Reply: We added this information in section 4.3: “…Filters were blocked in Protein Free T20 Blocking Buffer (Pierce Biotechnology, Rock-ford, IL, USA) and incubated overnight at 4°C with the following primary specific an-tibodies diluted 1:1000: Mer (D21F11, cat. 4319), Mer (348E6, cat. 9178) and ADAM9 (cat. 2099) from Cell Signaling Technology, Beverly, MA, USA; anti-MerTK (phospho Y749) +TYRO3 (phospho Y681) antibody cat. ab192649 from abcam, Cambridge, UK. Secondary specific horseradish peroxidase-linked antibodies, diluted 1:3000, were added for 1 h at room temperature. Bound antibodies were detected using the en-hanced chemiluminescence lighting system (LiteAblot EXTEND, Euroclone), according to the manufacturer’s instructions. Each membrane was stripped (Restore PLUS West-ern Blot Stripping Buffer, Pierce Biotechnology, Rockford, IL, USA) and probed for β-actin (1:3000, Cell Signaling Technology, Beverly, MA, USA)…”

8. How about the effect of high glucose on the protein expression of the phosphorylated MerTK under the condition without Gas6 treatment? For Fig.2, why the blots of phMerTK were different at the time point of zero between CTR and HG groups?
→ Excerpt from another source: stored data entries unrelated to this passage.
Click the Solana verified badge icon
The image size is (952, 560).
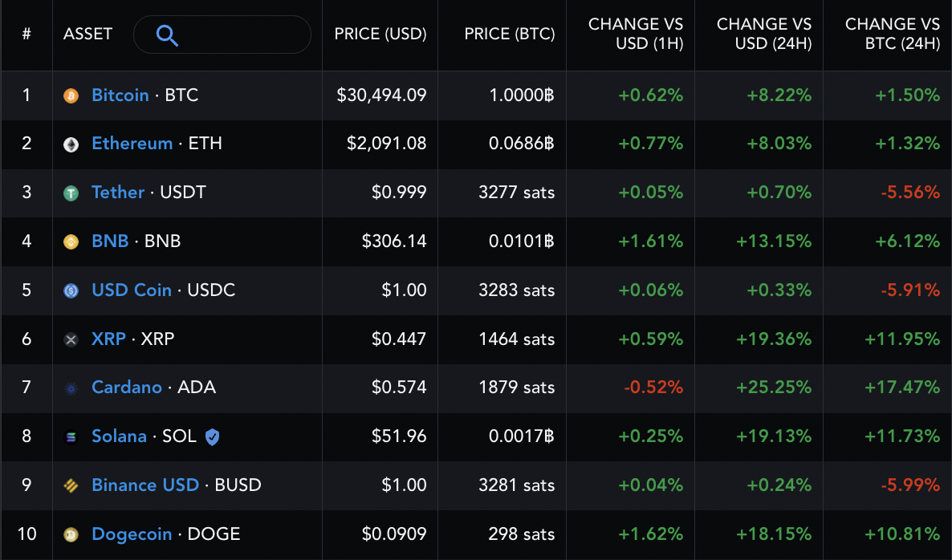(x=212, y=436)
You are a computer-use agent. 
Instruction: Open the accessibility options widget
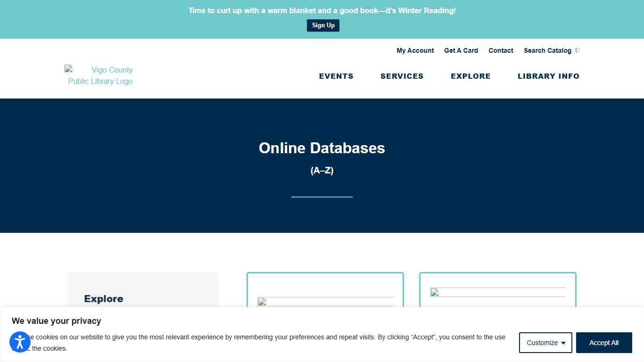click(x=20, y=342)
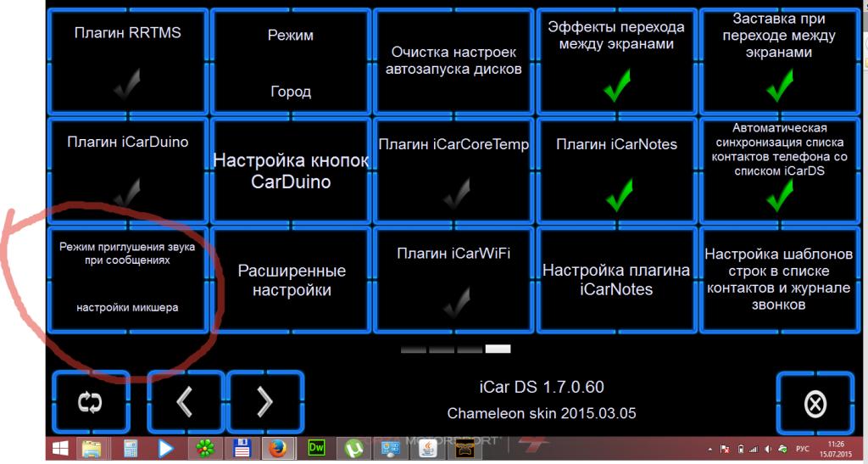Click Очистка настроек автозапуска дисков
Image resolution: width=868 pixels, height=464 pixels.
[453, 61]
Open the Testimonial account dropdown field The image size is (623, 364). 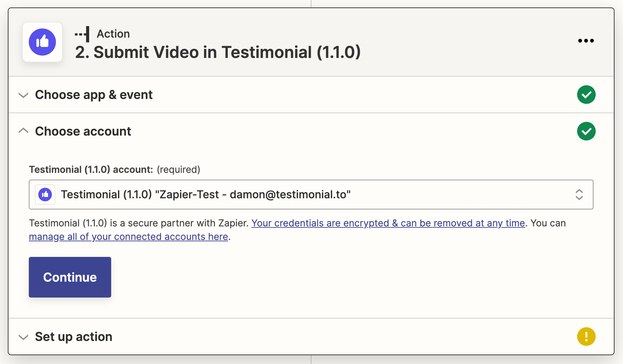pos(305,195)
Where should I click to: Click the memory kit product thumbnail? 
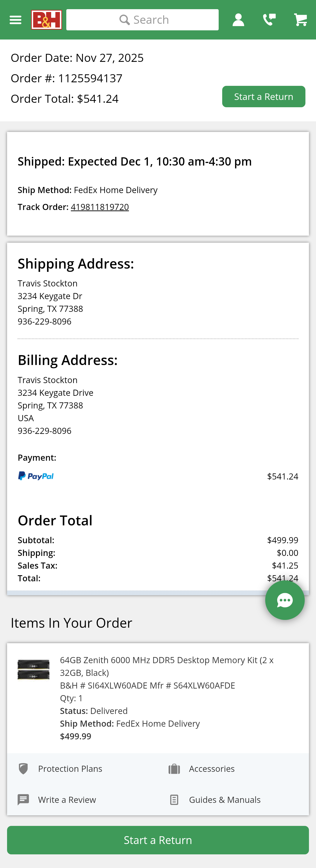click(x=33, y=670)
Reply: Actually, HG did not affect protein expression of phMerTK (see Fig. 2B). The image in Figure 2 may be misleading. Indeed, there is no significant difference between levels of phMerTK in CTR and HG-treated cells, when results are reported to relative β-actin. We corrected the label in Fig. 2B.

9. It would be very helpful if authors could add a summarized figure to clearly show the signaling pathway by which high glucose impaired expression and activation of MerTK 2 in ARPE-19 cells.

Reply: We added a summarized figure at the end of discussion. “Mechanisms through which hyperglycemia affects POS phagocytosis are not yet understood. Our study suggests that the HG-induced decreased levels of miR-126 leads to up-regulation of ADAM9 expression, and this, in turn, increases cleavage of MerTK. The consequent rise in sMer coupled to reduced expression of MerTK may impair activation of intracellular signalling that leads to binding and internalization of POS (Figure 9).”

 

10. Did the authors have any in vivo data for supporting the conclusion obtained in this study?

Reply: We thank the Reviewer for this suggestion, but, we performed only in vitro experiments.

Round 2

Reviewer 1 Report

The authors made the corrections/changes suggested by the reviewer and the manuscript was improved, so I believe it can be accepted for publication in the IJMS.